Directions for this task:
Every line in the data below that has the word "text" should be returned.

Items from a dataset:
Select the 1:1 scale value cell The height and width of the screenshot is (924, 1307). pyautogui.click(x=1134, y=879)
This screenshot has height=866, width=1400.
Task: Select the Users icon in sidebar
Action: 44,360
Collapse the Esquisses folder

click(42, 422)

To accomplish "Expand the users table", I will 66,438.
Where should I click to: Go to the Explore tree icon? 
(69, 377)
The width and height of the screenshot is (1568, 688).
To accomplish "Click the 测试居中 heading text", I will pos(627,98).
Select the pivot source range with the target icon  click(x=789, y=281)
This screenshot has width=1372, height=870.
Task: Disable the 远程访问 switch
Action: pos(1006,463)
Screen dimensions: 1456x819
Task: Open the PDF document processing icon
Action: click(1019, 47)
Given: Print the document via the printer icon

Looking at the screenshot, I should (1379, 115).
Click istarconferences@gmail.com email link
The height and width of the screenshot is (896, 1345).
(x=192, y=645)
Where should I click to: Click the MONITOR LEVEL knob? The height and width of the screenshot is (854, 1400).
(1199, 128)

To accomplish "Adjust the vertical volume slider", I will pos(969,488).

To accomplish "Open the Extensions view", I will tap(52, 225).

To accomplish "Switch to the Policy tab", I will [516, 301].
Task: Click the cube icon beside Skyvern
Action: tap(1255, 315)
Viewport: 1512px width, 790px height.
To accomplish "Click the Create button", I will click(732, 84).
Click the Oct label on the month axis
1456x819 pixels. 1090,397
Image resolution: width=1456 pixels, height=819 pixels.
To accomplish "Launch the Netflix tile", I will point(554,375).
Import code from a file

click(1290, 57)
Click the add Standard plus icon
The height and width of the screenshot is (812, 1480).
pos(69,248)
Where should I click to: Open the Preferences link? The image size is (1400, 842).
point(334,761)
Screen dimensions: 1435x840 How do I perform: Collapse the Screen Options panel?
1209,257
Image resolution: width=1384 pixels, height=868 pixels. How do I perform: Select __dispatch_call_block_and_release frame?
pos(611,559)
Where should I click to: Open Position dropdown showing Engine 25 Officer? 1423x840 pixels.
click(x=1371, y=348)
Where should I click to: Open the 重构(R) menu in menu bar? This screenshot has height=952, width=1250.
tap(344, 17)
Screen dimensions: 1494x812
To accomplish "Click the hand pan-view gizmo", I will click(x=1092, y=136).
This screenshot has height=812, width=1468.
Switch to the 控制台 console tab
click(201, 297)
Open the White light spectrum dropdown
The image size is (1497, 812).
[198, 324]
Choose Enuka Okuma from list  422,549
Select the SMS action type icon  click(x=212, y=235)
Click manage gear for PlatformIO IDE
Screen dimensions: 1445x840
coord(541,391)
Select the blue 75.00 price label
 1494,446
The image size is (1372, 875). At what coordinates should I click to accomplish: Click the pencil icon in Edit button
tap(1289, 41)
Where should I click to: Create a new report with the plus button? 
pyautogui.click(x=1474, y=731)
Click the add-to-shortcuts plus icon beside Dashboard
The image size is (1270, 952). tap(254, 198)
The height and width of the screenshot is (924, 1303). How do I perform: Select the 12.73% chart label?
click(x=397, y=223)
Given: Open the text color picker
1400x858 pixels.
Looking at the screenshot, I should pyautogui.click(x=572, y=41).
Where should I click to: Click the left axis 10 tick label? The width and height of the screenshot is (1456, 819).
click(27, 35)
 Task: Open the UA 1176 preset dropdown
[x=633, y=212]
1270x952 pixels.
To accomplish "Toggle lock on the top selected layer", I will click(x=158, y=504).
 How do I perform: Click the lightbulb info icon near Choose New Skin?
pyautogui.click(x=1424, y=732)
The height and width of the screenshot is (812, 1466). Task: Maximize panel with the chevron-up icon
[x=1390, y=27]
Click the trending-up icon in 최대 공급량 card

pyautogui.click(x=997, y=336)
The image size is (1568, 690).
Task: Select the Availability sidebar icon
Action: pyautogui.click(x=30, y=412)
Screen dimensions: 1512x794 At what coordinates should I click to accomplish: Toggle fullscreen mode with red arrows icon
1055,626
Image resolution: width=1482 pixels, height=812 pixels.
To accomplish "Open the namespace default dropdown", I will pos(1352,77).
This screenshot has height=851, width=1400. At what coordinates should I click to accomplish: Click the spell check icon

Output for this exercise:
To accomplish "Click the 测试居中 heading text", I will pos(627,98).
Given: Open the text color picker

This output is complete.